(EXERCISE TASKS)
A: Please copy the passage from the text on Sweden's ambassadors to East Germany between "- Lesser coat" and "Madam Ambassador (informal)", inclusive.
B: List every person named in the text on Sweden's ambassadors to East Germany.

(TEXT BLOCK)
- - -
- Lesser coat of arms of the Kingdom of Sweden
- Ministry for Foreign Affairs Swedish Embassy, East Berlin
- Style: His or Her Excellency (formal) Mr. or Madam Ambassador (informal)
- Reports to: Minister for Foreign Affairs
- Seat: Otto-Grotewohl-Straße 3 A, East Berlin, East Germany
- Appointer: Government of Sweden
- Term length: No fixed term
- Precursor: Envoy of Sweden to the German Reich
- Formation: 26 January 1973
- First holder: Carl Johan Rappe
- Final holder: Vidar Hellners
- Abolished: 3 October 1990
- Superseded by: Ambassador of Sweden to Germany

= List of ambassadors of Sweden to East Germany =

The Ambassador of Sweden to East Germany (known formally as the Ambassador of the Kingdom of Sweden to the German Democratic Republic) was the official representative of the government of Sweden to the chairman of the State Council and government of East Germany between 1973 and the German reunification in 1990.

==History==
On 29 November 1972, talks began in Stockholm at the senior official level on the establishment of diplomatic relations between Sweden and East Germany. The Swedish delegation was led by Count Wilhelm Wachtmeister, head of the Political Department of the Ministry for Foreign Affairs, while the East German delegation was headed by Kurt Nier. On 1 December 1972, Foreign Minister Krister Wickman announced that Sweden would recognize East Germany on 21 December 1972, the same day that the Basic Treaty was signed, in which West Germany and East Germany recognized one another as sovereign states for the first time.
- - -
(RECORDS SHOWN)
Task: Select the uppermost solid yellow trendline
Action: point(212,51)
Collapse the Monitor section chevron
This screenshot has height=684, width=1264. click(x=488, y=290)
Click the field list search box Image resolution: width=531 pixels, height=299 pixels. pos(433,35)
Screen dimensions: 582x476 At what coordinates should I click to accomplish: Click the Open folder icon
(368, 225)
- - -
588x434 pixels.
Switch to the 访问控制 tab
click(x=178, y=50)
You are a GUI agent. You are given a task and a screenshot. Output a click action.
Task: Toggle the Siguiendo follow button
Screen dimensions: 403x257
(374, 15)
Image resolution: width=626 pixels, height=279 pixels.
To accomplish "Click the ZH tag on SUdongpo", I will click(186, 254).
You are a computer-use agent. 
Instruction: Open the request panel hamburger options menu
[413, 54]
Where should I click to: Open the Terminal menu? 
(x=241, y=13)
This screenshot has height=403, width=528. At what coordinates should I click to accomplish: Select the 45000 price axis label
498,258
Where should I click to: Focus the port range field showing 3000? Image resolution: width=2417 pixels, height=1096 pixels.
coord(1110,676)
- - -
(SOLUTIONS TO THE PROBLEMS)
A:
- Lesser coat of arms of the Kingdom of Sweden
- Ministry for Foreign Affairs Swedish Embassy, East Berlin
- Style: His or Her Excellency (formal) Mr. or Madam Ambassador (informal)

B:
Carl Johan Rappe
Vidar Hellners
Wilhelm Wachtmeister
Kurt Nier
Krister Wickman